Riesgos más allá del tiempo de pantalla

El especialista también advirtió que el problema no se limita solo a la cantidad de horas frente a una pantalla, sino al tipo de interacción que ocurre dentro de las plataformas.
En ese sentido, mencionó casos de grooming, contacto con desconocidos y exposición a contenido inapropiado dentro de videojuegos y redes utilizadas por menores. «Muchos padres ven a sus hijos jugando algo aparentemente inocente, pero no saben qué conversaciones están ocurriendo al otro lado de la pantalla», afirmó.

Asimismo, señaló que las redes sociales han transformado profundamente la forma en que adolescentes construyen identidad y validación social. «Hoy el mundo digital puede llegar a ser incluso más importante que el presencial para muchos jóvenes».

«La ansiedad inicial no invalida la medida»

Sobre una eventual restricción al uso de redes sociales, Corvalán reconoció que una prohibición podría generar ansiedad o incomodidad inicial en adolescentes acostumbrados a pasar varias horas al día conectados.

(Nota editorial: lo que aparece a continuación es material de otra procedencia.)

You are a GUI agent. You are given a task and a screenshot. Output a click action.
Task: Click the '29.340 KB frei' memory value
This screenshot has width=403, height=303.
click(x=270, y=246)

Sin embargo, sostuvo que eso no significa necesariamente que la medida sea negativa. «Va a existir una reacción inmediata porque se pierde una fuente importante de gratificación y rutina. Pero eso no invalida la necesidad de proteger», indicó.

El psicólogo comparó el debate actual con otras medidas de protección aplicadas históricamente a menores de edad. «Hoy nadie cuestiona limitar el acceso de niños al alcohol o al cigarro porque entendemos el daño que generan. Con las plataformas digitales recién estamos comenzando a comprender que aquí también hay efectos que requieren mayor precaución».